If you keep up with the damage being done to the developed world's over-financialized economy since it was completely freed from sensible restraint after the repeal of the 1933 Glass-Steagall Act (the unemployed and foreclosed-on thank you, Senator Phil Gramm), you have probably been amazed at the disastrous path taken by J.P. Morgan Chase megabank. They have paid an $80 million settlement for their credit card malpractices, a $920 million fine for admitted wrongdoing (and jaw-dropping incompetency) tied to the "London Whale" trading fiasco (which had already cost the bank $6 billion), and are facing a possible $11 billion settlement with the Justice Department right now for their malfeasance with mortgage-backed "securities" (there's a contradiction in terms).
Yet we know someone who has had a home mortgage with Chase for several years who was recently approached by them with an offer to reduce his interest rate to the current pretty low standard, with no closing costs. An offer that solely benefitted the customer, a.k.a. the usual victim! It took many e-mails, calls and much paperwork, but it was all done as promised and within a very reasonable time frame. The Chase people and their associated contractors made every effort to respond quickly and accurately, and even provided their superior's names and contact information if the mortgagee was unhappy with anything. How could this possibly be the same organization?

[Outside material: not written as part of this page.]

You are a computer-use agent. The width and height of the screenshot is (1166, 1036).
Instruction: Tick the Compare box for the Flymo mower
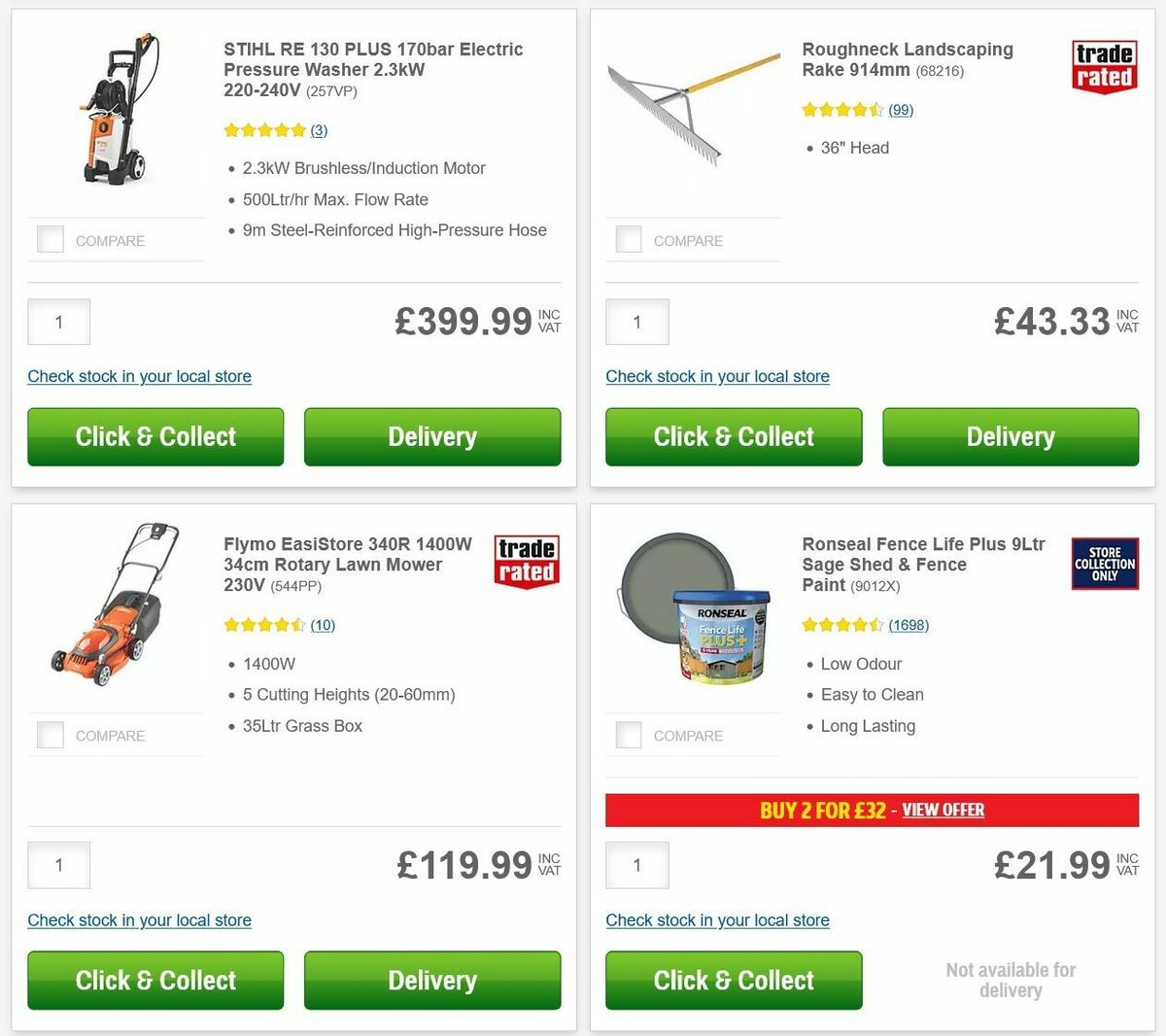click(x=50, y=735)

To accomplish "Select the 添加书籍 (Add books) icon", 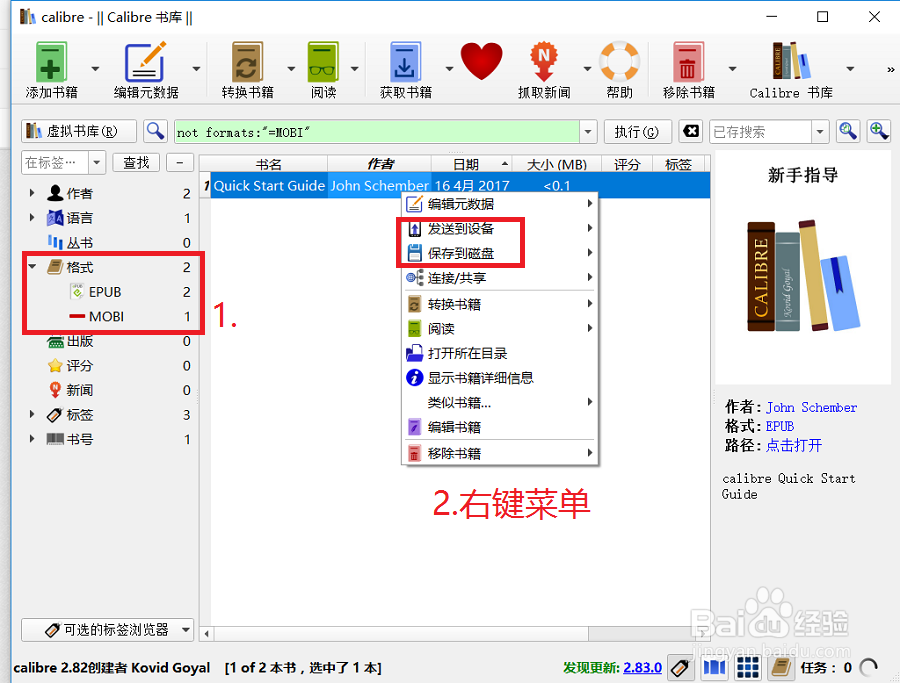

Individually, folks from New York, Philadelphia and New Jersey can be great -- lively, talented, with it, funny. They make you up your own game. That thought is hard to keep in mind on the highways into that vast metropolitan area, as drivers around you become deadly missiles obviously devoid of any good sense or manners at all. Crowding just drives people and animals crazy, I guess. The rich are self-centered and greedy beyond belief, and the rest seem crude, ignorant and predatory. People are like that everywhere, but the overcrowding raises the noise level beyond 10 far too often. After fighting to just get around (never mind finding a place to park!), every visit, you swear, is your last.
So we were invited to visit our neighbor's condo, which she bought this year in Ocean City, NJ, and where she's been happily staying for months. As we left Atlantic City for the day, we were pushed away from our exit onto the Parkway by a youthful moron driving video-game style, and had to double back and pay the tolls again. You're not leaving a good impression, New Jersey. We arrive in what looks like a very nice town, though -- much in contrast to A.C., obviously. Our neighbor has a fine location five blocks from the beach, which in itself was far superior to A.C.'s wretched, eroded one. Her family has vacationed there for many decades, and she knows it well.
She takes us on a short tour, and O.C. looks like it has what every town should have -- family-owned movie theaters, cafes and mom-and-pop lunch places, lots of nicely kept houses that don't betray their age at all. Seventeenth Street is her favorite, and we saw why, with a fascinating array of architecture ranging from three-story manses to narrow quaint cottages. One of the former was getting the finishing touches on a curved exterior stairway made of some beautiful wood. The street bends around, Old World style, and faces the bay on the back side, most houses having a boat dock or mooring. We didn't see one shabby area -- so is this a Disney Main Street without the sugary fakeness? In New Jersey?
I just don't know what to make of these contradictions. What makes sense? What works, maybe.